Exercise
A word-for-word copy of the lines from the one holding "This screenshot has width=1676, height=773." through the final line of the records below is the only output asked for.

Start of Block

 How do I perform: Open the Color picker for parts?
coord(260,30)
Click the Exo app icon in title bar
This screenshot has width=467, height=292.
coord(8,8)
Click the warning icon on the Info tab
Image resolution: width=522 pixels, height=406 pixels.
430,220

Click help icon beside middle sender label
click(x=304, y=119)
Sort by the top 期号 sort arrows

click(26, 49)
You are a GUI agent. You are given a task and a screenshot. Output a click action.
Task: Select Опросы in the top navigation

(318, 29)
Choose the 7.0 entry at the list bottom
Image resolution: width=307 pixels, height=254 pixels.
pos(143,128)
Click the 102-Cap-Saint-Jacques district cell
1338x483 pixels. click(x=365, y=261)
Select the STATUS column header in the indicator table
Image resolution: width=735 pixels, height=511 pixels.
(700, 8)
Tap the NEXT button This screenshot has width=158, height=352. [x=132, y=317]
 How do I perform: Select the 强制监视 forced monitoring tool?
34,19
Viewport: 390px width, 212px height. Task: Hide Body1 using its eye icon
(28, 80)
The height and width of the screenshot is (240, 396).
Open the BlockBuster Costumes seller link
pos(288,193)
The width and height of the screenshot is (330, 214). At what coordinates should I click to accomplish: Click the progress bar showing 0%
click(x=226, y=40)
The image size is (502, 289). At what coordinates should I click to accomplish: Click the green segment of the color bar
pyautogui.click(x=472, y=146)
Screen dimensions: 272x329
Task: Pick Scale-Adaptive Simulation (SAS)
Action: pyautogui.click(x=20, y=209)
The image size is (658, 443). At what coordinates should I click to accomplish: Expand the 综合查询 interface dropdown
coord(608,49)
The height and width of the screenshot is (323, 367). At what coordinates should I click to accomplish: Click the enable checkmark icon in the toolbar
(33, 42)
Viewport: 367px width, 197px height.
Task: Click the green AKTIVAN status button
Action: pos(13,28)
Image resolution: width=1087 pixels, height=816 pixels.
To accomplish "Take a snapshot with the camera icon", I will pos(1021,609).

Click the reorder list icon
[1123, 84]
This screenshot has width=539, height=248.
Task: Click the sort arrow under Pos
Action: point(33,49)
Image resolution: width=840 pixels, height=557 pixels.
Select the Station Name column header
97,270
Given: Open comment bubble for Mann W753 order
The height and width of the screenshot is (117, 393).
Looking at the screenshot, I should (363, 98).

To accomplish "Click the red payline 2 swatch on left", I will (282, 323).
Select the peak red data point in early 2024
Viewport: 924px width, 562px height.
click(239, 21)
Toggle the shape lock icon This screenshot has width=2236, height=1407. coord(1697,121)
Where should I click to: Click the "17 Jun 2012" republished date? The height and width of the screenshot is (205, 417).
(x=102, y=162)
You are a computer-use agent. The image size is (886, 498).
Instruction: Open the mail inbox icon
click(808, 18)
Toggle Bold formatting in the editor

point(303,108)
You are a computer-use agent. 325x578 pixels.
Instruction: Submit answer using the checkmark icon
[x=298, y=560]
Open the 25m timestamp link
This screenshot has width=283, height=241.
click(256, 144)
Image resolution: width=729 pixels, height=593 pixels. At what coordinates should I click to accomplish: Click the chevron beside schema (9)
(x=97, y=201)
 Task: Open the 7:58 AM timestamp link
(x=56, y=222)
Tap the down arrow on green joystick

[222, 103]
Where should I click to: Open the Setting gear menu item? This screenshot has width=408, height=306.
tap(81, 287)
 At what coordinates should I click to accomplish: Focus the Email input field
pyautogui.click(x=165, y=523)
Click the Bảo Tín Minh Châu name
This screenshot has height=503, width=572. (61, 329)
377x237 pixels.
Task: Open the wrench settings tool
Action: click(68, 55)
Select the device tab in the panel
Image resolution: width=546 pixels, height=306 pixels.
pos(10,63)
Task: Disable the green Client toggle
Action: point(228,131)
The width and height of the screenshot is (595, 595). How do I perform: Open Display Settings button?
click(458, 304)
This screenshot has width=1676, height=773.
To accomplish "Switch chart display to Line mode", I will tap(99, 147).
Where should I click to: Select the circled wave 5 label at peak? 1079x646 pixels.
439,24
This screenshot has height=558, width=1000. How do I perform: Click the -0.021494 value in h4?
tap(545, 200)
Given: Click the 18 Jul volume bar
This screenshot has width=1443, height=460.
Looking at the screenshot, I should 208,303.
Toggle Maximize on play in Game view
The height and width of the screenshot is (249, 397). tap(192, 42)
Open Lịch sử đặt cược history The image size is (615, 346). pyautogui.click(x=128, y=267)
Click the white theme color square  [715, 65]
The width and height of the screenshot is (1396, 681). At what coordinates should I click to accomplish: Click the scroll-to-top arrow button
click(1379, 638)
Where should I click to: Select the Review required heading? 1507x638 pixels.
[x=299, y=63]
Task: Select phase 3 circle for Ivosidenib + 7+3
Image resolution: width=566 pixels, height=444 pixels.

End of Block

Answer below
This screenshot has width=1676, height=773.
To accomplish "Switch chart display to Line mode", I will tap(99, 147).
Where should I click to: Select the circled wave 5 label at peak? 1079x646 pixels.
439,24
This screenshot has height=558, width=1000. How do I perform: Click the -0.021494 value in h4?
tap(545, 200)
Given: Click the 18 Jul volume bar
This screenshot has width=1443, height=460.
Looking at the screenshot, I should 208,303.
Toggle Maximize on play in Game view
The height and width of the screenshot is (249, 397). tap(192, 42)
Open Lịch sử đặt cược history The image size is (615, 346). pyautogui.click(x=128, y=267)
Click the white theme color square  [715, 65]
The width and height of the screenshot is (1396, 681). At what coordinates should I click to accomplish: Click the scroll-to-top arrow button
click(1379, 638)
Where should I click to: Select the Review required heading? 1507x638 pixels.
[x=299, y=63]
Task: Select phase 3 circle for Ivosidenib + 7+3
Image resolution: width=566 pixels, height=444 pixels.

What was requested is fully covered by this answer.